Compiti dell'esercizio »
1. Puoi riscrivere come elenco puntato il paragrafo del brano sul Movimento 5 stelle che comincia con «Chi nel Movimento 5 stelle», conservandone i fatti principali?
2. Puoi proseguire il brano sul Movimento 5 stelle dopo la frase finale «Ma anche: migliorare la democrazia diretta.»?

Estratto della fonte »
····················

Chi nel Movimento 5 stelle c’è da quando Beppe Grillo era l’unica voce, dirà che gli allarmi vanno avanti da anni: “Non vi dimenticate dei territori”, il grido degli attivisti. “Noi siamo diversi”, rispondevano di solito i parlamentari facendo su e giù con la testa. Eppure qualcosa per il Movimento dei banchetti, nato e cresciuto con la religione del potere dal basso, è andato storto ed è successo molto prima del colpo senza precedenti alle Europee. Il primo a dirlo pubblicamente è stato Luigi Di Maio a febbraio scorso, subito dopo la sconfitta alle Regionali in Abruzzo: “Dobbiamo riorganizzarci”, è stata la frase testuale. Lì è iniziata una seria di annunci che girano tutti intorno ad alcune parole chiave: riorganizzarsi, riformare la struttura, tornare sui territori. E pure: dare voce alla base e far partecipare di più gli attivisti. Ma anche: migliorare la democrazia diretta.

····················

Voci per individuare parole ed elementi »
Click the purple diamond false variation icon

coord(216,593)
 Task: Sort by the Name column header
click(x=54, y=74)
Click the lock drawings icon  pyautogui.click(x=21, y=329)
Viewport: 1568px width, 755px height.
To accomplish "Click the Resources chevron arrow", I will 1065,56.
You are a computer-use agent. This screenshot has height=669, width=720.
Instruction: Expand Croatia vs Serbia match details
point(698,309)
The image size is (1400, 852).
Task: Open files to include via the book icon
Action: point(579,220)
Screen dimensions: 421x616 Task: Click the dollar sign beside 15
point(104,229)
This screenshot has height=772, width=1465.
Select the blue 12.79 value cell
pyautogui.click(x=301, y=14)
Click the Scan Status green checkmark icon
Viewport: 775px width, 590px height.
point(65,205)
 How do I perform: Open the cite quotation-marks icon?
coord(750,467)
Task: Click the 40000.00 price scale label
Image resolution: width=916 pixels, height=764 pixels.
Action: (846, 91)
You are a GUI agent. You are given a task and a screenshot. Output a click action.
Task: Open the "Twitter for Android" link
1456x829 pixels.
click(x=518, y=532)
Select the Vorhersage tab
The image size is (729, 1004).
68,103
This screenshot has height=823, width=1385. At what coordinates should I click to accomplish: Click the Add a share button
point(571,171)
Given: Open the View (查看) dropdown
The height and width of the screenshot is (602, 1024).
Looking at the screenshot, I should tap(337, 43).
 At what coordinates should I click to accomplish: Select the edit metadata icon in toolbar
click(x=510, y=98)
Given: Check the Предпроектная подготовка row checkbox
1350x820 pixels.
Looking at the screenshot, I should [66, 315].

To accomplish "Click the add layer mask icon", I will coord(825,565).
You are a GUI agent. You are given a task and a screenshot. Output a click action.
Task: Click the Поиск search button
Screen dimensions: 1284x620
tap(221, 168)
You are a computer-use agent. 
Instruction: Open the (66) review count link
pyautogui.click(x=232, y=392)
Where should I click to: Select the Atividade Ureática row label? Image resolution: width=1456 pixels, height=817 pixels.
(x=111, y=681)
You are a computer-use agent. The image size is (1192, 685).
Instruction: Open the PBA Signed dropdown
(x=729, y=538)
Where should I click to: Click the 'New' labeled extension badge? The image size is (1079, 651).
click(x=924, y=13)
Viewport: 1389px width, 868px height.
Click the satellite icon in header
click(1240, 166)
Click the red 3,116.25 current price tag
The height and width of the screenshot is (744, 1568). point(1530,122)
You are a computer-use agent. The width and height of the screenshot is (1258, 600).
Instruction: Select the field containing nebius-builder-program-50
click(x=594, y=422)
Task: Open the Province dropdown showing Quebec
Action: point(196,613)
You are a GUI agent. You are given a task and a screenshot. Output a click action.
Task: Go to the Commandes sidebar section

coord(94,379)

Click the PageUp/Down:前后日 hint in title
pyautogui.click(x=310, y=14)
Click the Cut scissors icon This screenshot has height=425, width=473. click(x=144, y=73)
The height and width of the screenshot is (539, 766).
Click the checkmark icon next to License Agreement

····················

Risposte »
1.
- Da anni gli attivisti del Movimento 5 stelle lanciano l'allarme: «Non vi dimenticate dei territori». Di solito i parlamentari rispondevano «Noi siamo diversi».
- Il Movimento è nato sul potere dal basso. Qualcosa però è andato storto molto prima del colpo senza precedenti alle Europee.
- Il primo ad ammetterlo pubblicamente è stato Luigi Di Maio a febbraio, subito dopo la sconfitta alle Regionali in Abruzzo: «Dobbiamo riorganizzarci».
- Ne è seguita una serie di annunci con alcune parole chiave:
  - riorganizzarsi
  - riformare la struttura
  - tornare sui territori
  - dare voce alla base
  - far partecipare di più gli attivisti
  - migliorare la democrazia diretta

2.
La strada è stata tracciata il 13 febbraio, eppure da quel primo annuncio è successo poco e niente. Gli iscritti M5s hanno espresso le loro posizioni sulla piattaforma Rousseau su quattro argomenti: rapporti con le liste civiche, voto online, nuove regole per i consiglieri e organizzazione del Movimento. I risultati sono stati raccolti e saranno discussi in alcune assemblee regionali sul territorio, alla presenza, pare, dello stesso Di Maio. Quando? Si attendono indicazioni sui tempi, ma tutti assicurano succederà. Il crollo alle Europee ha riportato il tema tra le priorità: il capo politico, come prima cosa dopo essere stato riconfermato dalla base, ha ribadito che ci saranno cambiamenti strutturali e ha promesso nuove deleghe e maggiori incontri. Roberto Fico ha fatto un richiamo perché si lavori sull’identità del Movimento. E che sia urgente l’hanno detto anche i risultati: solo due eurodeputati (Giarrusso e Corrao) sono riusciti a superare le 100mila preferenze, segno di un legame con il territorio sempre più debole. Insomma Di Maio ha riottenuto sì la fiducia, ma con la promessa che cambierà qualcosa: dai poteri accentrati all’assenza di momenti di confronto sul territorio fino allo staff comunicazione sempre più contestato. Su questo si gioca la fase due del capo politico 5 stelle: la fase in cui tutti si aspettano soluzioni e nella quale rischia di essere più solo di sempre.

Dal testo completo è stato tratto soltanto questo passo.